# Extreme Heat Alert - 1936



## mariomike (18 Jul 2012)

The City of Toronto - and other areas - has been experiencing record breaking temperatures. The usual spike in call volume and PSAs.

That is not the reason for this post.

I wanted to share a message from T-EMS to their Pioneers ( retired members ).

The 1936 Heat Wave   

The July 13, 1936 edition of the Toronto Star reported that Toronto suffered a deadly heat wave that taxed the ambulance service. The headlines read: 

" City Ambulance Staff Works Harder Than During The Flu Epidemic"

Reports of the day indicated that more than 325 had died in Toronto since the heat wave had started 6 days earlier. Temperatures  had reached 100 Fahrenheit ( 37.7 Celsius) and 120 people had died over the weekend alone. 

"Again last night Toronto camped out. Citizens took springs and mattresses into back yards, parks, down to beaches and some mounted flat roofs in the hope of getting any breeze which might be stirring." 
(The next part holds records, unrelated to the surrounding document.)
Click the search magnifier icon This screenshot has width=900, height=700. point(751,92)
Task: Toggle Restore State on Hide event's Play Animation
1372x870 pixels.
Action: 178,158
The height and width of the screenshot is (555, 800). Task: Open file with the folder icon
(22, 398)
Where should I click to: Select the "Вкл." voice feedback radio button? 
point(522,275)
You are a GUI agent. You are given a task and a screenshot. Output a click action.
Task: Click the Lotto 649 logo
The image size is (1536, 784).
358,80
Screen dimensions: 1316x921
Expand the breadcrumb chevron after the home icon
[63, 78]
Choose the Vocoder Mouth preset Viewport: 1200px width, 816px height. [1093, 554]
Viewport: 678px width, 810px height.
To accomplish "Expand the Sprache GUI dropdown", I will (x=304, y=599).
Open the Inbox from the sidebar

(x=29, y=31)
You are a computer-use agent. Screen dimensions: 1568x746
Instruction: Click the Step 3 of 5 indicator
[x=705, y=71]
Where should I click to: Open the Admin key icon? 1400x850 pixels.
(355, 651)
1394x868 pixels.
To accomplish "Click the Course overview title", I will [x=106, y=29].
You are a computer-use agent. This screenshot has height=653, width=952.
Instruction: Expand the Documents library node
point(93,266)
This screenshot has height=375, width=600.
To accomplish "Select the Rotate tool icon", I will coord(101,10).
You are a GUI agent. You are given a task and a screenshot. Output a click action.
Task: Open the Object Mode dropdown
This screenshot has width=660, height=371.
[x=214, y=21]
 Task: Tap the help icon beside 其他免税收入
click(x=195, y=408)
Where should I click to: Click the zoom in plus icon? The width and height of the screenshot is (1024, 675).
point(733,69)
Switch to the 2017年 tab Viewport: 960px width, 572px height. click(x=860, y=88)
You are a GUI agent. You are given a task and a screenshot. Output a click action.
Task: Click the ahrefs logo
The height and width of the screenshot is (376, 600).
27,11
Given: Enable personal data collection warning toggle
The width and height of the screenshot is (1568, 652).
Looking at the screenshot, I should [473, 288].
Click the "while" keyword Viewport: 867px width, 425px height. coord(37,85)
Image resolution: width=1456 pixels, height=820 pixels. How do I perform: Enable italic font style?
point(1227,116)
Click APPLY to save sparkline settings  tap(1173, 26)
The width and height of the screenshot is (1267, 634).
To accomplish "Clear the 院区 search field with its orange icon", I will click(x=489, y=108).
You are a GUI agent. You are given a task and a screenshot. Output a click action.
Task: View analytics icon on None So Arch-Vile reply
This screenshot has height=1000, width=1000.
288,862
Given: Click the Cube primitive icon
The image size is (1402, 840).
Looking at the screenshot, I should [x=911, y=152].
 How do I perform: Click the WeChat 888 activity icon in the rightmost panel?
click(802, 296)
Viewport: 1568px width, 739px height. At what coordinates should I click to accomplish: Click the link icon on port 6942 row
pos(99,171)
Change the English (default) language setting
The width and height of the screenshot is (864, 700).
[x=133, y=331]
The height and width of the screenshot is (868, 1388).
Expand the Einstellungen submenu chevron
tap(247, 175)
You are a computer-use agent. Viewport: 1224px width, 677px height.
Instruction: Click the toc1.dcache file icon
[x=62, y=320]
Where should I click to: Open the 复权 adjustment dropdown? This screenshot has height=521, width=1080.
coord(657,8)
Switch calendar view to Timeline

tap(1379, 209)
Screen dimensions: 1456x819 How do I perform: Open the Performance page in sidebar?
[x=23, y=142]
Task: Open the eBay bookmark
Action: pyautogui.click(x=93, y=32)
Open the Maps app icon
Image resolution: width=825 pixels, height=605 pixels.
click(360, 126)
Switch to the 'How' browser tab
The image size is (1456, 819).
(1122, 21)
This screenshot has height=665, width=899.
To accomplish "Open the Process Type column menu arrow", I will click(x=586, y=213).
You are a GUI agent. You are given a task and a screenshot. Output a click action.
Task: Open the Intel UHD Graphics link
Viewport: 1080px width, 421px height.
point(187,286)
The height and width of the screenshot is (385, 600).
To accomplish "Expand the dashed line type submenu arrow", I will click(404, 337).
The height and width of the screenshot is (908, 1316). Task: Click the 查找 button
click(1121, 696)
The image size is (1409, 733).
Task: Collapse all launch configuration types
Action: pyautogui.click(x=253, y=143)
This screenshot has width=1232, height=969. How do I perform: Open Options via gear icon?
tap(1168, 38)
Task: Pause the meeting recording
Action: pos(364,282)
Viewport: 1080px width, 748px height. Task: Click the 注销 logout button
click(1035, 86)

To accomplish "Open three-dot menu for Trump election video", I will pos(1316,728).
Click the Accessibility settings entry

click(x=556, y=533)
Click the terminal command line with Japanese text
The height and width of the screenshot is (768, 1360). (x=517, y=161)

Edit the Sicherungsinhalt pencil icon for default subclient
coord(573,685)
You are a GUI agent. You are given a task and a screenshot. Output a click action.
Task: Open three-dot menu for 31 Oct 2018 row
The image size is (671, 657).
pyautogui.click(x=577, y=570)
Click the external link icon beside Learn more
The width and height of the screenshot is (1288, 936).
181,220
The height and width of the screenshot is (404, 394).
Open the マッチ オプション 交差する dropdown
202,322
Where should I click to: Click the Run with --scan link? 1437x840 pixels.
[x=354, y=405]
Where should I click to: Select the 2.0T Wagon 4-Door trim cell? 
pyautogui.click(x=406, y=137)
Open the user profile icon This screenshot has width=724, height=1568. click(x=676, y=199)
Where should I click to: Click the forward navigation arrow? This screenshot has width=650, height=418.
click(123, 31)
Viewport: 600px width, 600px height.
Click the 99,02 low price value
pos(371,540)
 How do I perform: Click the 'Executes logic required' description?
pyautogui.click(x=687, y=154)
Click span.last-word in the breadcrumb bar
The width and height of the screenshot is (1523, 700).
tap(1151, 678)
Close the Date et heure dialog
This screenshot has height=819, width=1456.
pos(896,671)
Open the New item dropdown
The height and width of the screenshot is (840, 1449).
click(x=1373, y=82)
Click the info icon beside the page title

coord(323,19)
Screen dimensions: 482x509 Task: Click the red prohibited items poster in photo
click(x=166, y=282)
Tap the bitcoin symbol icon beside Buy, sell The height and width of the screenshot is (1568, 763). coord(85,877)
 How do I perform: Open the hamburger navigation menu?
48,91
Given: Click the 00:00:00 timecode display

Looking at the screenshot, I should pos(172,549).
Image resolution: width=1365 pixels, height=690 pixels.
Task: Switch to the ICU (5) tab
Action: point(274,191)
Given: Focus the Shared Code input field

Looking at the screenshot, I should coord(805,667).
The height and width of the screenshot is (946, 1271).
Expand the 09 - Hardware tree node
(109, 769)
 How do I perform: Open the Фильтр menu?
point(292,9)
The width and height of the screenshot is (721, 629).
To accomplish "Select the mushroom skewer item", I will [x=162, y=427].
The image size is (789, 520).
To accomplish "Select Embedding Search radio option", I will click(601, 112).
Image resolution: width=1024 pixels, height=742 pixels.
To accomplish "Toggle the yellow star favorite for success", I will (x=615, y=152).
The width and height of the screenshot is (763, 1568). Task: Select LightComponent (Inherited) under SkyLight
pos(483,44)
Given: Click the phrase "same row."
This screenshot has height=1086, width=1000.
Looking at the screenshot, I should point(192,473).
The report continues: " Ambulance staff have hardly had time to eat the last few days, officials of the Public Health service said. One Ambulance handled about 50 cases in a day and in one hour there were 8 deaths and a number of prostration cases to be taken care of. The Ambulance staff of 12 men said that they did not have to work this hard, even during the 1918 Flu epidemic." 

The 1936 Heat Wave:
http://www.heritagetoronto.org/news/story/2011/11/16/1936-heat-wave


----------